Cuentan que cuando a G. L. Mallory le preguntaban por qué escalar el Everest, con la que estaba cayendo, él contestaba «Porque está ahí». Mallory desapareció en 1924 y ni siquiera sabemos si lo logró, pero sí sabemos que murió con la serenidad de quien nunca le volvió la cara a un poquito de cellisca.

A los tristes le está costando reconocer a Vinicius, mientras que ya han canonizado a otros por hacer un buen Gamper (posiblemente ya no recuerden los tiempos en que Riqui Puig era Pelé). Esta renuencia ha de reconfortarnos, porque nace del miedo. Desde que vieron el remate ante el Levante se despiertan cada noche con la misma pesadilla: la certeza reprimida de que que la puso ahí porque la quiso poner ahí, de que ha aprendido lo único que le faltaba. Cuando el domingo levantó la cabeza y pasó a la red, el puñal se clavó un poquito más en el corazón de los cenizos. «Lo del Levante fue verdad», barruntan, y no encuentran en Sport ni en Mundo deportivo (el mundo acaba en Mollerusa) lenitivo para su zozobra.

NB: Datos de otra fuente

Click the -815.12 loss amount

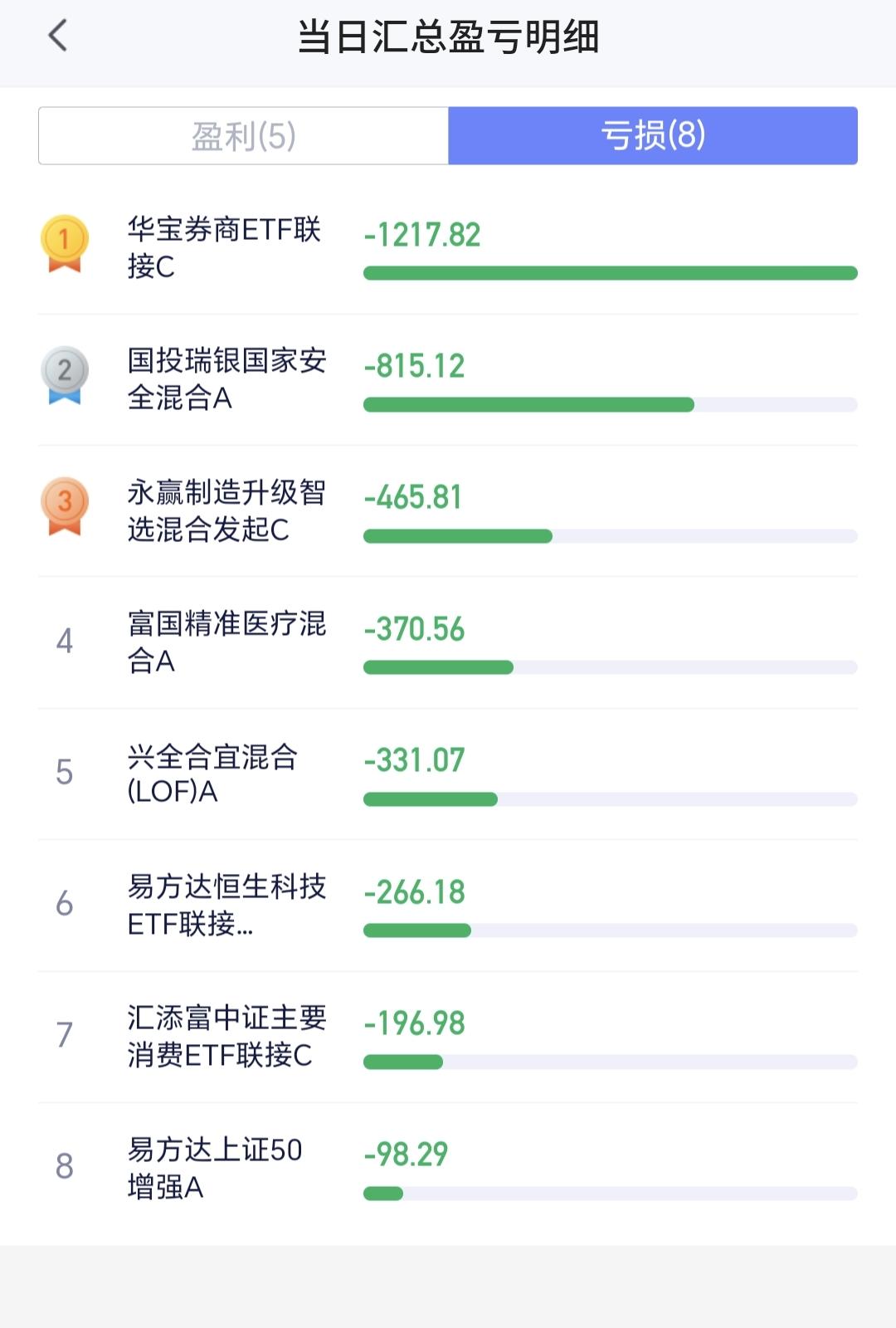414,366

«Mira, moreno, esta gente es muy cabrona, y en cuanto estés dos partidos sin mojar volverán a maldecirte, pero si desoyes el momento y levantas la mirada, un domingo con el sol en Concha Espina el balón llegará a tus pies y un murmullo como de tendido te hará saber que señorío es morir en el campo y que el mundo empieza y acaba en Chamartín. Te lo digo yo, que soy medio argelino».

Te estamos vigilando

El pasado mes de febrero, Gina Carano, la actriz que encarnada a Cara Dune en El mandaloriano, escribió lo siguiente:

«… los judíos fueron golpeados en las calles, no por soldados nazis sino por sus vecinos… incluso por niños. Debido a que la historia se edita, la mayoría de la gente hoy en día no se da cuenta de que para llegar al punto en que los soldados nazis pudieran arrestar fácilmente a miles de judíos, el gobierno primero hizo que sus propios vecinos los odiaran simplemente por ser judíos.

¿En qué se diferencia eso de odiar a alguien por sus opiniones políticas?».

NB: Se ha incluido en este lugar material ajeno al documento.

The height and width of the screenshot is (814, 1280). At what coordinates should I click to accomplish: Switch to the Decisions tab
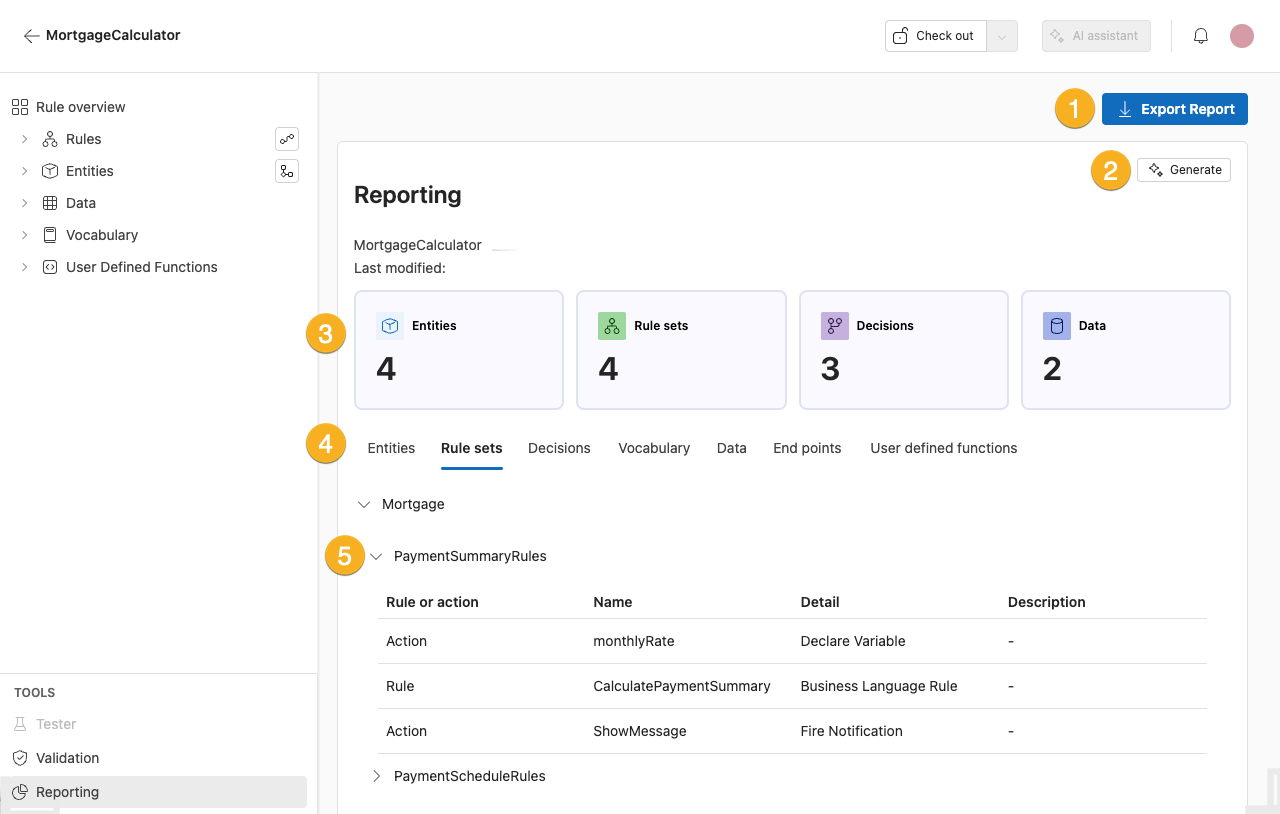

A mí el argumento me parece impecable. Pero síganme y verán que en USA hay opiniones políticas que sí está bien visto perseguir.

Lo que ocurrió después quizá ya lo sepan: se activó la cultura de la cancelación, muchos (¿…?) tuiteros enfadadísimos pidieron su despido y Lucasfilm la despidió.

Posteriormente, para ahorrar espacio, las declaraciones de Carano se resumieron en «ser republicano equivale a haber sido judío durante el Holocausto». El resumen tiene el desliz de incluir la palabra republicano, cosa que Carano, hasta donde yo sé, no había hecho. Pero ¡ay!, la actriz es efectivamente republicana, y es muy probable que se refiriera a los republicanos. El caso es que no lo dijo.

Aventúrense ahora conmigo por los procelosos mares de la hipótesis. Cojan las declaraciones literales (las de arriba) e imaginen que las hubiera dicho un actor demócrata. ¿Piensan que lo habrían despedido? Ustedes y yo sabemos que no. Entonces, ¿se la despidió por ser republicana? Probablemente. ¿Es esto una forma de persecución por ideas políticas? Sí. ¿Tenía razón Carano, incluso en su versión arteramente resumida? Lamentablemente.

¿Le importan algo a Lucasfilm la política, los derechos humanos, la libertad de expresión o la situación de los refugiados? ¿Han leído a Montesquieu, Rousseau, Madison o Chateaubriand? Nein. Su único anhelo es no defraudar a los tuiteros enfadados, porque los tuiteros enfadados son adolescentes con móvil (esto es, zombis), y los adolescentes con móvil ven Disney+. Ahí empiezan y terminan las cuitas políticas de Lucasfilm: en la viruta.

El párrafo anterior es importante: ahora sopla viento del este y la vigilancia la ejerce la izquierda, pero hace 70 años el viento soplaba del oeste y el cine hizo la limpia en sentido contrario. El caso es limpiar, ir de inmaculado y puro, y organizar las cacerías a favor de mayorías. En Estados Unidos ser bruja en Salem, ser comunista en los 50 y ser republicano en la industria del cine actual comparten el mismo drama: el de estar en minoría.

Y no solo eso: el móvil siempre es el mismo. El objetivo final es que el consumidor (ya sea el espectador o el votante) no se enfade. El capitalismo siempre gana porque su mano está allí al fondo, escondida, disfrazada de corrección política hasta que toque disfrazarse de otra cosa.